Sine 1988, Overland Park has offered residents a bulky item collection event to provide an opportunity to dispose of large items, such as furniture and appliances not collected by weekly trash pickup.
However, changes to the popular program could be coming soon because city staff say it is no longer as effective as it once was.
In this year’s event alone, each of the four collection weekends were followed by a full week or more of follow-up collections, according to city documents.
The city’s environment programs coordinator Jim Twigg told a city council committee this week that the city-run program is no longer effective, in part, because of increased prices and changes to how waste management is run.
Due to these issues, city staff at Wednesday’s Community Development committee meeting presented a potential new bulky item pickup process that would take out of the city’s hands and, instead, require trash haulers to provide some large item pickup as part of its base service to every resident.
Advantages and drawbacks
One advantage to this new proposed system would be that residents would have access to the bulky item pickup once every year, instead of every other year, which is what is currently in place.
Additionally, the new system would spread item pickup throughout the year for residents, not just within a cluster of collection weekends, which is believed to be part of the issue with the current program.
But a drawback raised by several councilmembers Wednesday would be that if trash haulers would be required to provide bulky item services, fees for residents would likely increase.
Councilmember Faris Farassati said he did not like that part of a new bulky item system. Essentially, he said, the city would be cutting the service out.
“I feel like we should try our best to not get to that point,” Farassati said.
Councilmember Holly Grummert said she worried about neighborhoods and residents without homeowners’ associations, as they are more likely to see a price increase under the new system.
Twigg said, according to his research, the average resident would pay about $33 a month for their usual waste management, such as trash pickup, in addition to adding bulky item pickup.
The $130,000 budgeted for the current bulky item program would be used to provide additional resident services, such as being put towards the city’s yearly recycling extravaganza event.
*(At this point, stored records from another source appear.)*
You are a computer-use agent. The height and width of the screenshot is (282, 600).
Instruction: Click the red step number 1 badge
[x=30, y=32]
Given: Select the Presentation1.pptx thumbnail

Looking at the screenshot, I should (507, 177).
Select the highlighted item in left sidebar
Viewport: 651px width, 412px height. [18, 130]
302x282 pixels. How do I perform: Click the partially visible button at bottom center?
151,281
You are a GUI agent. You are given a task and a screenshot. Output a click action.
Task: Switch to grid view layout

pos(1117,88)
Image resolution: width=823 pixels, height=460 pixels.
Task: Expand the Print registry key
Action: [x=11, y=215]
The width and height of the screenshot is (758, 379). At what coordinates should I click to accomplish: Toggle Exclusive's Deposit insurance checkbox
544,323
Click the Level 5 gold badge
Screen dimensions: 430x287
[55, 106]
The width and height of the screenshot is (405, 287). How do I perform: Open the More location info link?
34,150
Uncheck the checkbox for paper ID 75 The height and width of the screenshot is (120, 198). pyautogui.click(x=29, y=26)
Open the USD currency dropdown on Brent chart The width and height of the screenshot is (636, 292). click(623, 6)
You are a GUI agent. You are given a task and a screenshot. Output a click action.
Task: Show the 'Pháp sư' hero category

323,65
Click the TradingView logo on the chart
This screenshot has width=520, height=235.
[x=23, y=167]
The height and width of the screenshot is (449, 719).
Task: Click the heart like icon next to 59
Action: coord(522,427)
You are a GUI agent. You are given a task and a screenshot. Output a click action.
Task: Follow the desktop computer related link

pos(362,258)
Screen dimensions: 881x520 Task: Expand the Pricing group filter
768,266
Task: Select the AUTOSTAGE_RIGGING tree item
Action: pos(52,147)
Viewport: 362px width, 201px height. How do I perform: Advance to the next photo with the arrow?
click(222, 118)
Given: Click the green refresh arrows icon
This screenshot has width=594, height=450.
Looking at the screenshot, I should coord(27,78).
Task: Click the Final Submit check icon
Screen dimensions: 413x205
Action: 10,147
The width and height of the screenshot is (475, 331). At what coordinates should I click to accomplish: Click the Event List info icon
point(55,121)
Though not all committee members were thrilled by the proposed changes to the program, many did express that they understood it needed to change somehow.
“The problem is in the last five to six years, it has been one bad experience after one other bad experience after another bad experience because the industry is changing,” Councilmember Curt Skoog said.
At the end of the meeting, councilmembers gave city staff the green light to move along with drafting a potential new ordinance to change the bulky item program to the new system.